Tuesday, February 10, 2009

intellegence defecit

a report came out yesterday from professor james flynn that the average iq of british 14 year old children has reduced by 6 points in the last 20 years, or as the newpaper put it, CHILDREN ARE BECOMING DUMBER.

my first thought was that if this trend continues, i'll be able to fund my retirement by selling buildings i don't technically own to young people.

naturally, there has been some discussion over this. most people do believe that kids are beoming dumber-this includes stories about how one person needed a calculator to figure out how much change to give for a fifteen dollar bill from a twenty, listening to rap and so on.

there have also been a number of theories as to why the iqs have been dropping; the two most common being the modern politically correct education system which bans winners and losers and the rise of welfarisim (aka dumb people having dumb children)

interestingly, most people commenting noted that their children were bright enough but were being let down by other (presumably poorer) children

flynn himself, according to the newspaper article, blames youth culture, playstation and television. however, when you dig down what he actually says is that tv etc has replaced imaginative play.

the idea that imagination is related to intellegence makes sense. after all, an iq is just a number, its what you do with it that counts

anyone can learn and regurgitate facts, but the people who can move from "what is" to "what could be" will be innovators and geniuses of the future.
i'm not going to bad mouth tv, i watch a lot of it, after all, but i have to admit that the shows that spoon feed you far outweigh gthe shows that ask you to think for yourself, or spark a train of thought.

if tv and video games are part of the problem, so to is the tendency by some parents to keep their children safe from everything. . yes,its understandable-it is a dangerous world, but in the ability to explore, or to theorise about the world around them can only benefit children in the long term. real life will become mundane soon enough-why not imagine that that house on the corner is haunted or that unicorns live in the forest.

for a chilling (and occasionally funny) view of the future, may i point you in the direction of "idiocracy", a movie made by mike judge of king of the hill and office space fame. luke wilson plays a soldier who is sent by time machine into the future where, thanks to a long regime of anti-intellectualisim, the world is populated by morons

1 comment:

  1. This is such an interesting finding and one I'm going to file away for future teaching use. I'd treat it sceptically in the same way I'm sceptical about grade inflation (subsequent generations of children keep getting higher and higher marks). I'm also sceptical about the TV as blunting intelligence hypothesis (Sigman's been beating that drum for a few years) because it seems to rest on notions of passivity which I don't think are true - TV and movies only work because they engage the imagination. Think of the shower sequence in Psycho - without imagination you would be unable to conclude that that poor girl had been stabbed.

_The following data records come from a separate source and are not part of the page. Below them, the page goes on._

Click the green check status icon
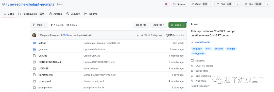Viewport: 274px width, 92px height. click(x=138, y=35)
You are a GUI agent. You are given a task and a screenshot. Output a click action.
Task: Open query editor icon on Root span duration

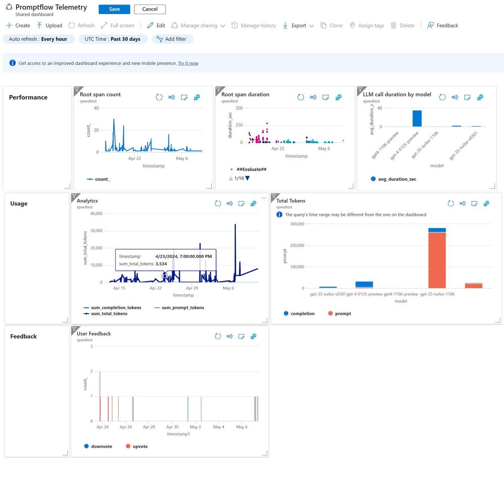[313, 97]
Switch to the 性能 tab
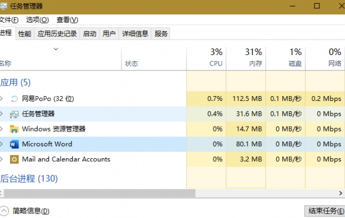345x218 pixels. (x=25, y=34)
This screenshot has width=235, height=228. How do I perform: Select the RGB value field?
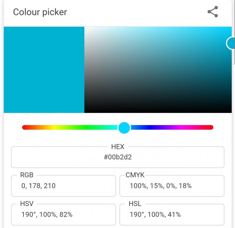tap(63, 186)
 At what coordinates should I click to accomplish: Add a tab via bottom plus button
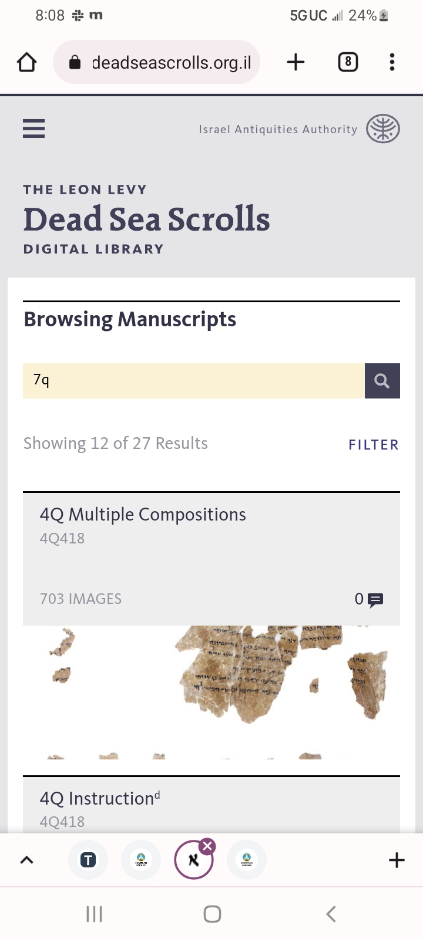tap(397, 860)
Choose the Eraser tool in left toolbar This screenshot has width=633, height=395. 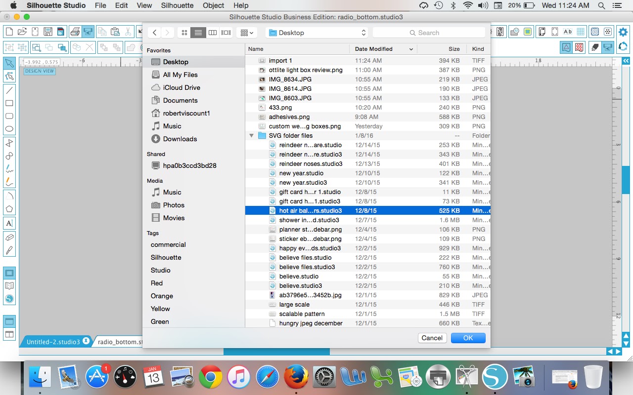coord(9,237)
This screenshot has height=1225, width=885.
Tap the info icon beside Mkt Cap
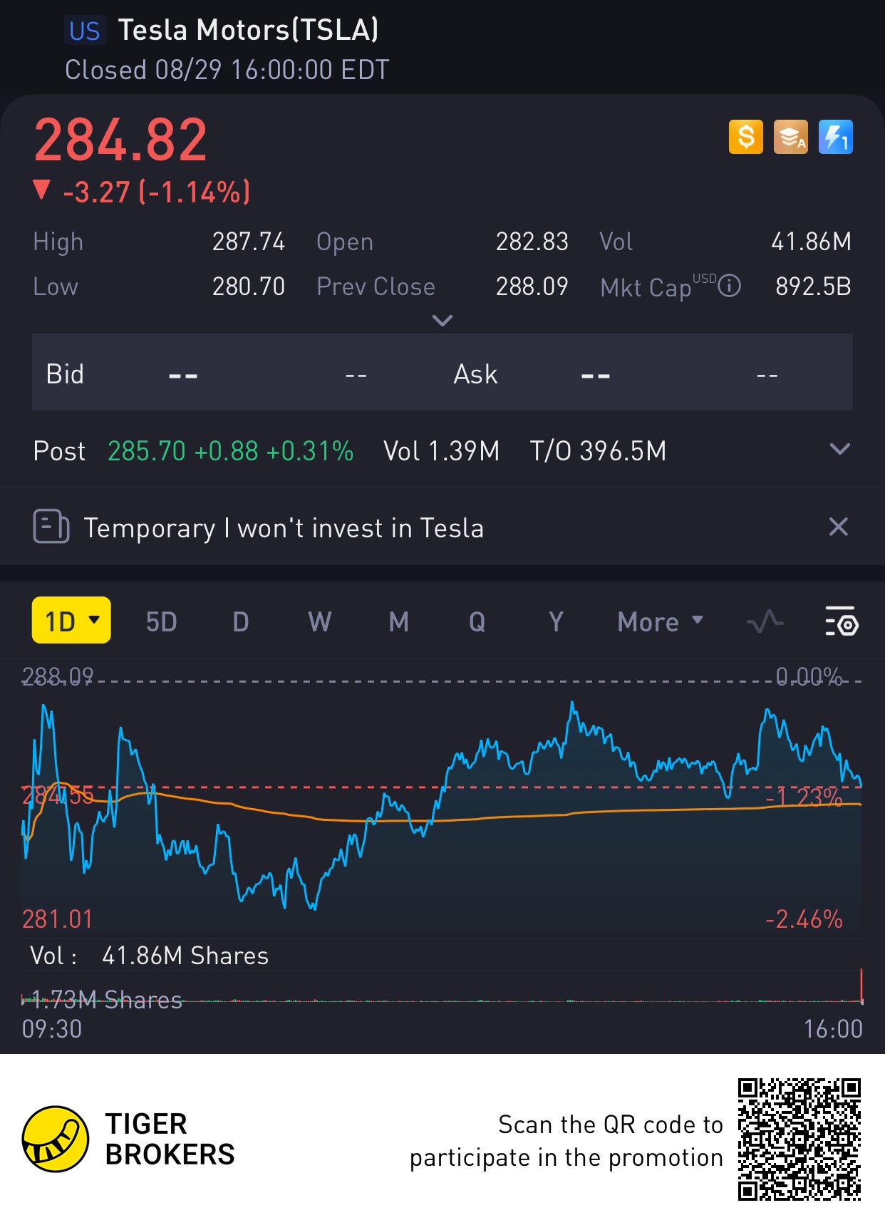tap(729, 286)
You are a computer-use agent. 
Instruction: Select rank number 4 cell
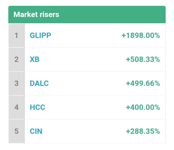(16, 107)
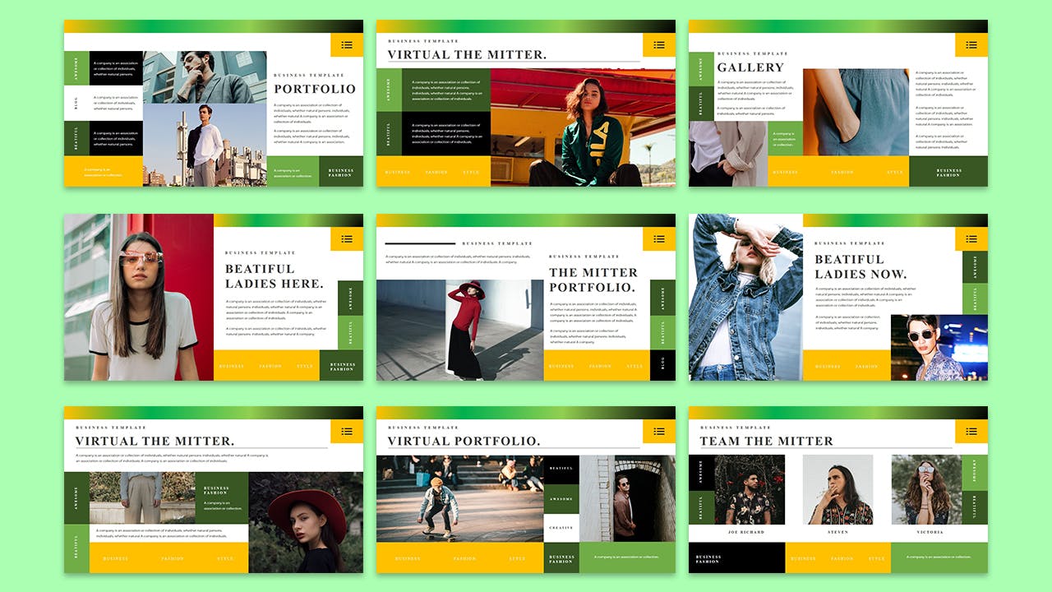1052x592 pixels.
Task: Click the BEATIFUL LADIES NOW heading
Action: click(x=861, y=266)
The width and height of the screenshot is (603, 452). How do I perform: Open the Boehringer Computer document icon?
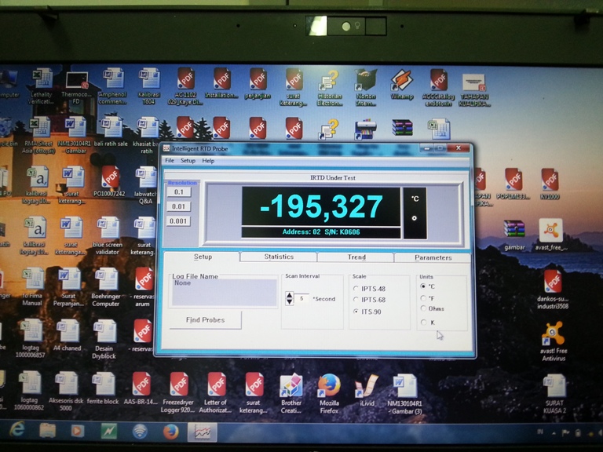click(x=106, y=281)
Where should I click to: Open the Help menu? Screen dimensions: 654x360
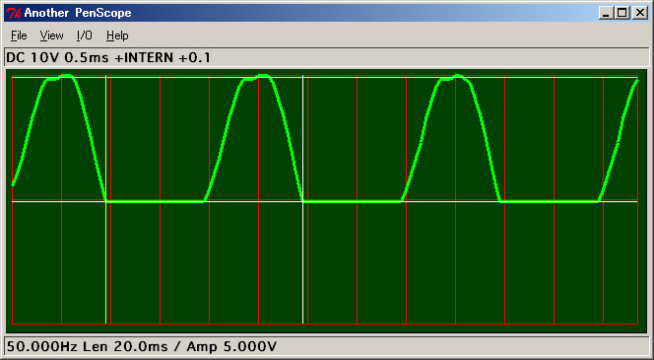coord(117,36)
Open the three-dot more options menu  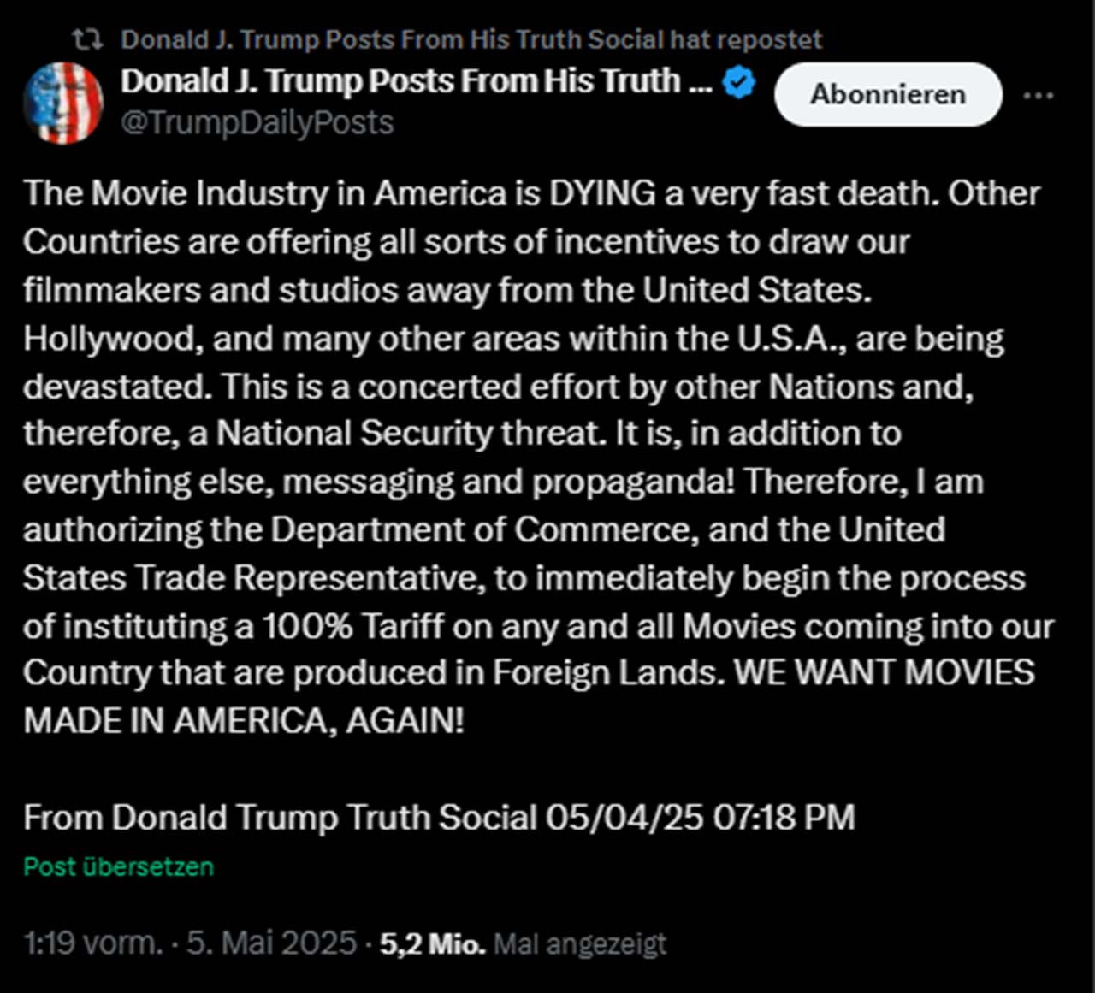[1039, 95]
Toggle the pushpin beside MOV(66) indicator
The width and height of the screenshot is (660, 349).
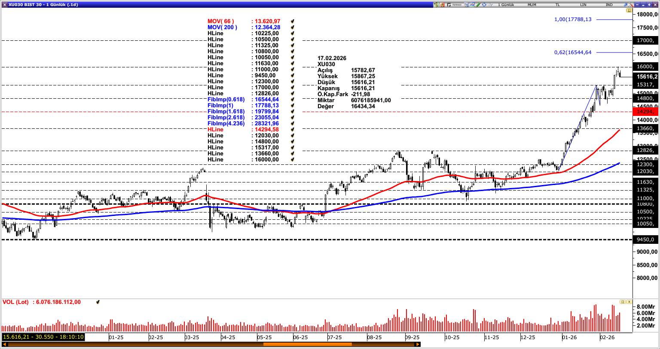coord(293,20)
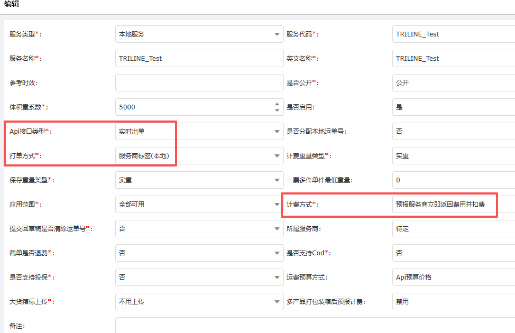Open the 打单方式 dropdown
This screenshot has height=333, width=515.
point(199,156)
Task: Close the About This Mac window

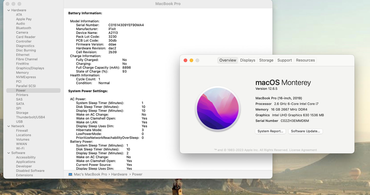Action: coord(185,60)
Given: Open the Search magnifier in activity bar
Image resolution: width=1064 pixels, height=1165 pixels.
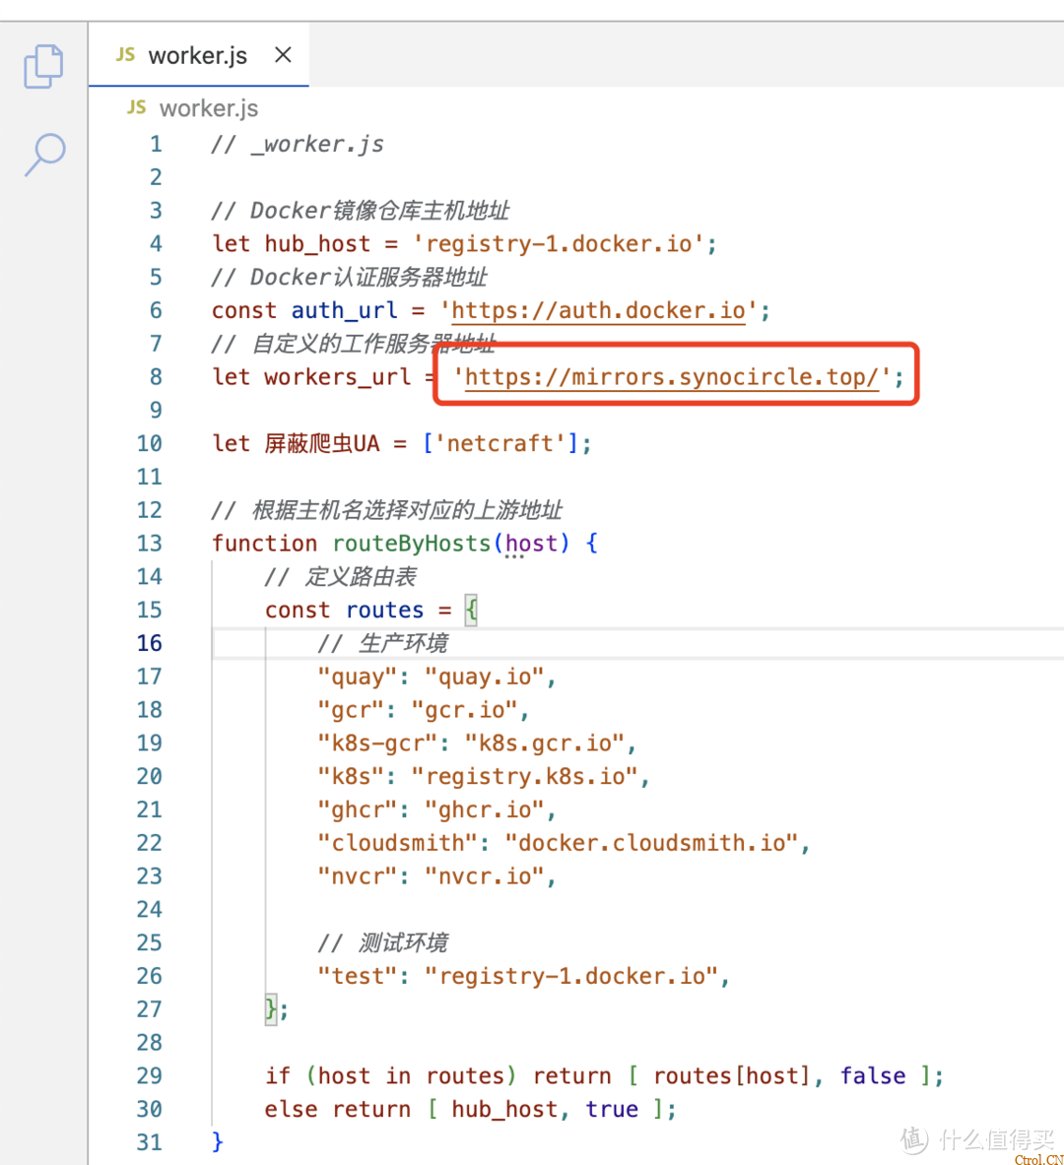Looking at the screenshot, I should (44, 155).
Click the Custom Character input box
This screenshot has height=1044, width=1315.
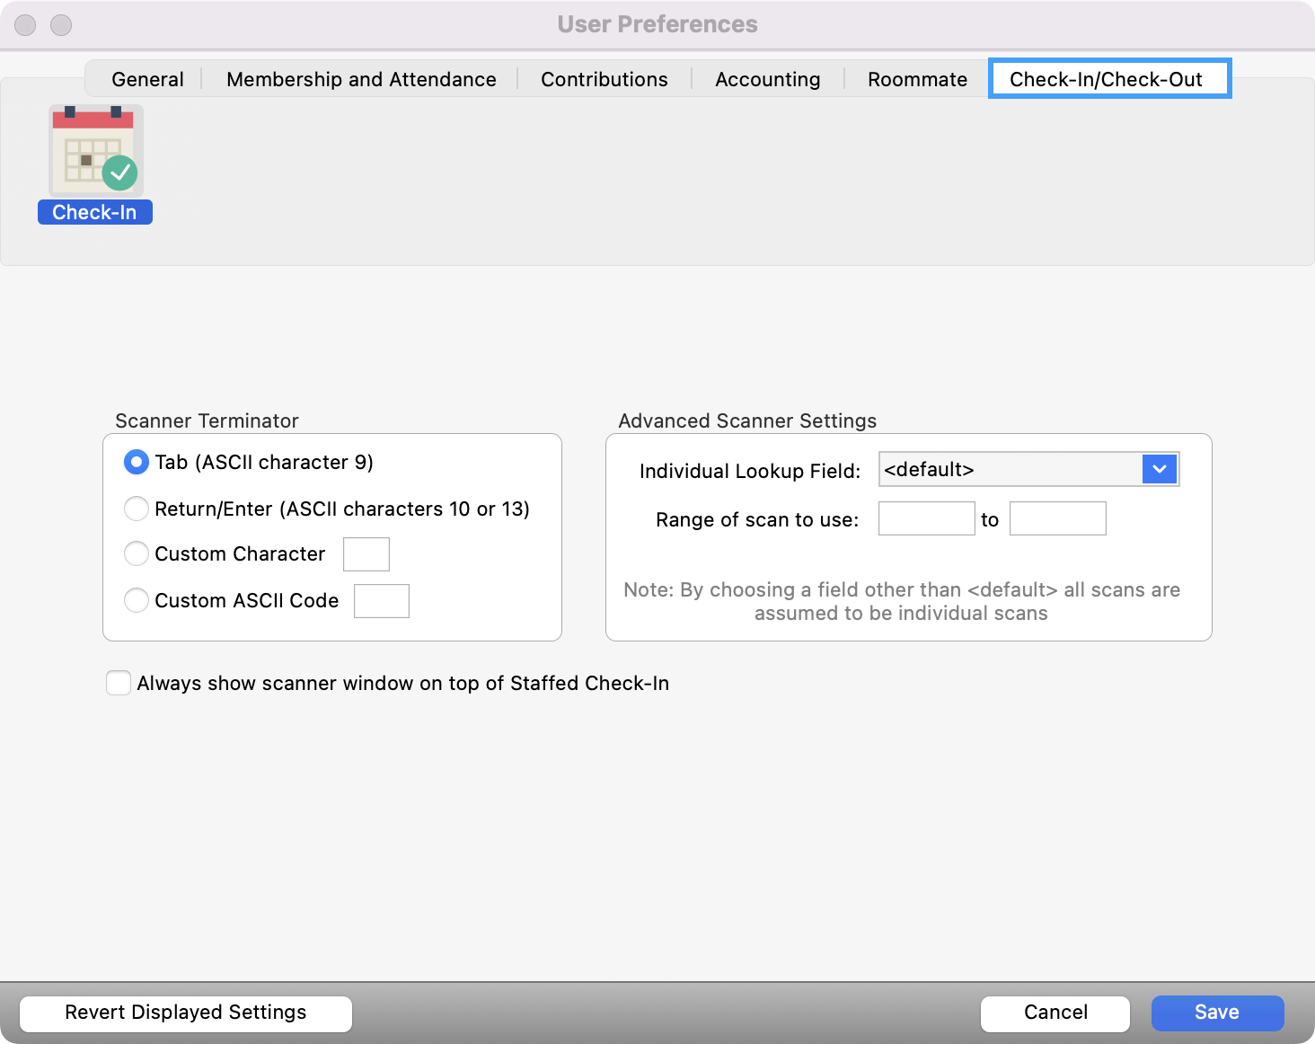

    What interests me most of all is whether IQ actually measures anything that reflects performance 'out there' in the world. I'm reminded of a story from an educational psychologist who had visited a school for children with learning disabilities only to find they had managed to give the teacher the slip, get out of the locked school, find their way into town and enjoy a happy afternoon window shopping. When they had been rounded up and retunred to class, the ed. psych set about administering his IQ test - an assessment that used a maze-based test. Not one of the children could do it.